Se describe uno de los innumerables allanamientos hechos en poblaciones callampas. Un oficial, un sargento y dos soldados entran en una casucha donde encuentran a una mujer desgreñada y a un niñito de unos cuatro o cinco años que "tenía las rodillas pelas y los zapatos embarrados. Varias chombas puestas y todas rotas " (p. 66). Como no hallaron a nadie el oficial dio la orden de retirarse. En ese momento el niño dijo: "¿Que ya encontraron al papá en el entretecho? " (p.67). Los militares entran al rancho otra vez. El sargento grita: "¡Baja mierda, o fusilamos a tu mujer! " ( p. 67). Y apareció un hombre joven, flacuchento pero fortacho, con barba estilo Guevara. Le ordenaron salir "y sin vacilaciones ni nada y con movimientos bien medidos el sargento levantó el sable, gritó fuego y los soldados dispararon. Se dobló el huevón y medio que quiso afirmarse, pero las piernas no le dieron para más. Cayó fuerte." (p.67).

"Me espantaban la furia de esos días," comenta el narrador, "y la secreta crueldad de las noches. Por la mañana amanecían algunos cuerpos botados a mitad de cuadra, en algún alero, junto a la cuneta, por lo general en sitios donde se notaran bien ... Fuimos con Marcelo a la Morgue y tomamos algunas fotos, escenas violentas en su escalofriante brevedad.
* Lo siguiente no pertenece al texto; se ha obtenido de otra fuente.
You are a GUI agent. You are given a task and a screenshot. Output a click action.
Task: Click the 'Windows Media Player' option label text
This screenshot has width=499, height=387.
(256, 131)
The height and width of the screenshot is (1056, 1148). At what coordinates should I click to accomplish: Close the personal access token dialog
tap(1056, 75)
Llegaban los parientes de negro, miraban con terror las listas, entregaban papeles, llenaban su ataúd y se iban llorando." (p. 189). "Toda una nación se fugaba," explica, "y otra nación la perseguía, disparándole de cerca. Ponga el oído y oiga diálogos a la carrera entre encapuchados y verdugos, sienta la carga eléctrica elevada a la altura de los testículos y las vaginas, la corriente alterna entre brasileños y cías, el golpe de los dedos quebrados y las espaldas rotas; el país es un vecino atropellado nocturno, desangrándose de bruces en el suelo."
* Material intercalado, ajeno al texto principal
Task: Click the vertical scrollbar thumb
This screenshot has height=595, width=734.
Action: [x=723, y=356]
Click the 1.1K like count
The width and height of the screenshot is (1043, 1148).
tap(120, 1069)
Conclusiones Generales. Puesto que el punto de partida de ambas novelas es el golpe de estado es lógico entonces que en ellas se mencionen algunas situaciones similares pero vistas de diferentes puntos de vista. Por ejemplo, tal es el caso del hombre escondido en el sobrelecho de su rancho y que fue fusilado frente a su hijito inocente, la muerte de Víctor jara, las acertadas semblanzas en que se describen la personalidad, el arrojo, la determinación del presidente Allende, etc. Una historiadora norteamericana y un chileno chilenazo son los autores de estas dos obras que en el futuro serán, desde el punto de vista humano-histórico, fuentes obligadas de consulta. La Richards y Alegría sintieron la obligación, como seres responsables y comprometidos, de presentar una visión clara, honda y realista de lo que pasó especialmente en Santiago antes, durante y después del 11 de septiembre de 1973. Y para terminar, estas conmovedoras novelas no se pueden olvidar porque los sucesos que en ellas se describen: la destrucción de la libertad y la implantación de una dictadura, tampoco se pueden olvidar.


Notas:

1. Caroline Richards, Sweet Country (New York and London: Harcourt Brace Jovanovich, 1979).

2. Fernando Alegría. El paso de los Gansos New York: Ediciones Puelche, 1975.